Hélas ! madame de Mortsauf était bien changée encore cette fois. Les légers coups de rasoir, qui d’abord sillonnaient son front, étaient devenus coups de bêche. « La fatale teinte jaune-paille ressemblait au reflet des lueurs divines dont les peintres illuminent la figure des saints. — Ses yeux étaient dénués de l’eau limpide où jadis nageait son regard (ce n’était pas faute de pomper l’humidité cependant), ses tempes bleuâtres semblaient ardentes et concaves ; ses yeux s’étaient enfoncés sous leurs arcades attendries, et le tour avait bruni ; elle était mortifiée, comme le fruit sur lequel les meurtrissures commencent à paraître, et qu’un ver intérieur fait prématurément blondir. »

Le domestique de M. Félix arrive ; « il m’avait apporté quelques affaires, que je voulus placer dans ma chambre. »

Affaires est ici pour quelques effets.

« Pour la comtesse, le monde se renversa ; entendant en elle-même les cris de la chair révoltée, elle demeura stupide en face de sa vie manquée.

« — Oh ! reprit-elle, j’ai cru trop en vous ! J’ai cru que vous ne manqueriez pas de la vertu que pratique le prêtre, et… que possède M. de Mortsauf, ajouta-t-elle en donnant à sa voix le mordant de l’épigramme. »

Pauvre femme ! elle a voulu à tout prix ne pas troubler sa chaste solitude, à la bonne heure ; mais, en ce cas, pourquoi donc exiger tant de fidélité de son amant ? Elle aurait dû se rappeler le proverbe aussi célèbre que les célèbres rillons et rillettes : Qui trop embrasse, mal étreint.

Le soir, ils s’en vont, elle et lui, se promener en voiture, et la pauvre femme parle beaucoup. « Quand l’être intérieur se ramasse et se rapetisse pour occuper la place que l’on offre aux embrassements, peut-être est-ce le pire des crimes ? »

Ils arrivèrent ainsi jusqu’aux landes où lady Arabelle attendait son amant Félix avec ce petit mot : My dear.

« — C’est lui, madame, répondit la comtesse. » L’Anglaise reconnut sa rivale et fut glorieusement anglaise.

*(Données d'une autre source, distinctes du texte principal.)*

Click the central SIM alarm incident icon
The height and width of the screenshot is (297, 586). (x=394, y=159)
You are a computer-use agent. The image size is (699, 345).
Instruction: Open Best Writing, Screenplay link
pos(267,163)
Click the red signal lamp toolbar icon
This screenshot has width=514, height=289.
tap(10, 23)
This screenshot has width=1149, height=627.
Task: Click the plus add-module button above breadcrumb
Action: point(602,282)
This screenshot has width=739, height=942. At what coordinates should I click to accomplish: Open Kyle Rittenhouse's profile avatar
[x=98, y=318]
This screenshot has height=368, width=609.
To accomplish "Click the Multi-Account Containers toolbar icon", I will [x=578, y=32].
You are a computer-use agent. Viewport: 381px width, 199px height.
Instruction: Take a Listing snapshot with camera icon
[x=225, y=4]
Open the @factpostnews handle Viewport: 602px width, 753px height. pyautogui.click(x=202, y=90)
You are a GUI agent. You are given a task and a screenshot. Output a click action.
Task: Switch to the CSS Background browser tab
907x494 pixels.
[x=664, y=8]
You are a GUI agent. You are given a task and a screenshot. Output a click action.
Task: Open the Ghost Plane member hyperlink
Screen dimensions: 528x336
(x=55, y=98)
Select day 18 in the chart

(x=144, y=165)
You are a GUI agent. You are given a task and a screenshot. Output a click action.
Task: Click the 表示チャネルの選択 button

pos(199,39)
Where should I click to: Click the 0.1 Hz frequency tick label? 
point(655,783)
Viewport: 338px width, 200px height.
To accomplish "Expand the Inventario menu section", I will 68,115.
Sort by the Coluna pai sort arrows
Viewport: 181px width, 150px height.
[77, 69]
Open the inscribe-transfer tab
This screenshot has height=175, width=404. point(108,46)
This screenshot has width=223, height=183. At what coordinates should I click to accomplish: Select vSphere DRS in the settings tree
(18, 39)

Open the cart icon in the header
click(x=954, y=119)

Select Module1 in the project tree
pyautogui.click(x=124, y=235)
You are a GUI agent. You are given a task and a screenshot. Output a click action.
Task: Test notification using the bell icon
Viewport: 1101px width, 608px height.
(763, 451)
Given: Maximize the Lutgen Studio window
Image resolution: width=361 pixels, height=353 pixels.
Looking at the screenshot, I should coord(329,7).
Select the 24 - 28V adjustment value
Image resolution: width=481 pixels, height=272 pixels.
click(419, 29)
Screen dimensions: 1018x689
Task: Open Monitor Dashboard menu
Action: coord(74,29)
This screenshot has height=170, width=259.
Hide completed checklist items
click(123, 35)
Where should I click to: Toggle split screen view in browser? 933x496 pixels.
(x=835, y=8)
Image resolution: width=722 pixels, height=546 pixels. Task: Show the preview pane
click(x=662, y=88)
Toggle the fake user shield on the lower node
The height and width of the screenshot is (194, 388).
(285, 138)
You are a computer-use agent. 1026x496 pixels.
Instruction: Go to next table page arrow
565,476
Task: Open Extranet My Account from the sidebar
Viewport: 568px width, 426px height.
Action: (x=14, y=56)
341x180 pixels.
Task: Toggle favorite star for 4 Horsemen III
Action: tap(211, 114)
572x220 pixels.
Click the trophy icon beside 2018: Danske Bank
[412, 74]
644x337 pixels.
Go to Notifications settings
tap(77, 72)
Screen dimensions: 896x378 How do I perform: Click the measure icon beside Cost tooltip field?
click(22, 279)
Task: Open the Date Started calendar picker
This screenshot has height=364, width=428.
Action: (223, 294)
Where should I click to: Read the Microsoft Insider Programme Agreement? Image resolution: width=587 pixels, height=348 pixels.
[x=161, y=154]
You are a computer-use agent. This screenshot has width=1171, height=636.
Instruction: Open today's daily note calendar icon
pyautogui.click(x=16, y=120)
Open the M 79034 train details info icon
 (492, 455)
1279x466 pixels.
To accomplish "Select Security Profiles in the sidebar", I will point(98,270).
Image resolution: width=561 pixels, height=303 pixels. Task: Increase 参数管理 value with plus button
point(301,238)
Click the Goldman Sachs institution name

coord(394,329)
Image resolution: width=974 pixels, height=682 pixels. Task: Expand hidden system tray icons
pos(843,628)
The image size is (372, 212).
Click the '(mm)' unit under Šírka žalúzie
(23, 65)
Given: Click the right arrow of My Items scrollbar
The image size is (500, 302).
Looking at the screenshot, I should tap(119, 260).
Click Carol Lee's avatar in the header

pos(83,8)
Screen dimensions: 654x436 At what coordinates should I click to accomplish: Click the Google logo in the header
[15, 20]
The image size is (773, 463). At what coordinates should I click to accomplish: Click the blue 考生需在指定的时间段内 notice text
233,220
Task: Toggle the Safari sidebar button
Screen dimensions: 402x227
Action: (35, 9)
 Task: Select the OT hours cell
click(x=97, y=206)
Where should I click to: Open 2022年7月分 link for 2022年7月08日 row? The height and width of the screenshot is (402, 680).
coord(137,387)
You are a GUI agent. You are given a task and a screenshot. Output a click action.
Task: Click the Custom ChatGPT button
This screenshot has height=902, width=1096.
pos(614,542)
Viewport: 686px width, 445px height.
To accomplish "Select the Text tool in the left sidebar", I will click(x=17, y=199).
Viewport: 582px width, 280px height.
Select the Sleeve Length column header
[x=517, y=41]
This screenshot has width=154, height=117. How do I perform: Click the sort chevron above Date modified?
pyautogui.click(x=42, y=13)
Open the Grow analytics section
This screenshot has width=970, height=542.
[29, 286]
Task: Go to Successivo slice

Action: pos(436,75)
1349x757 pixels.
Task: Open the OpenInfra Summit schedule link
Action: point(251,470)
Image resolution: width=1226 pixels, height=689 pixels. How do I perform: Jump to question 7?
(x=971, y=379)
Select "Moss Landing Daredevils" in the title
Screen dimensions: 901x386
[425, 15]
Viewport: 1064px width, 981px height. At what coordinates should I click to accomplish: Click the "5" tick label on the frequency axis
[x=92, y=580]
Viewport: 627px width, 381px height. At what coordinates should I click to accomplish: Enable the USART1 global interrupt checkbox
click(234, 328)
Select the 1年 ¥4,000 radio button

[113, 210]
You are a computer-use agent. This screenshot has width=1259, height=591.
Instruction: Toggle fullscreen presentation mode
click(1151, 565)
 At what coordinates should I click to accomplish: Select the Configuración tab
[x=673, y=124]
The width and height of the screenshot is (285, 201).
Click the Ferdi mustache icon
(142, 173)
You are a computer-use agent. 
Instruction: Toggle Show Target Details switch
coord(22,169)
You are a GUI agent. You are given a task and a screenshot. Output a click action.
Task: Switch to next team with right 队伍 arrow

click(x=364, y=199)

Elle nous enveloppa d’un regard plein de son mépris anglais, et disparut dans la bruyère avec la rapidité d’une flèche. »

Et du même pas madame de Mortsauf envoya souper Félix chez lady Arabelle.

Mais quand elle tint son amant, que de sarcasmes lady Arabelle lança contre sa rivale ! « La plaisanterie française, dit l’auteur, est une dentelle dont les femmes savent embellir la joie qu’elles donnent ; la plaisanterie anglaise est un acide qui corrode si bien les êtres sur lesquels il tombe, qu’il en fait des squelettes lavés et brossés. » (C’est pousser un peu loin la manie de la brosse. Ainsi cette Anglaise brosse sa cave et brosse les squelettes !) Voilà ce que pense le héros de cette histoire, tout en mangeant d’excellentes sandwichs qui ne sont pas beurrées de vertu.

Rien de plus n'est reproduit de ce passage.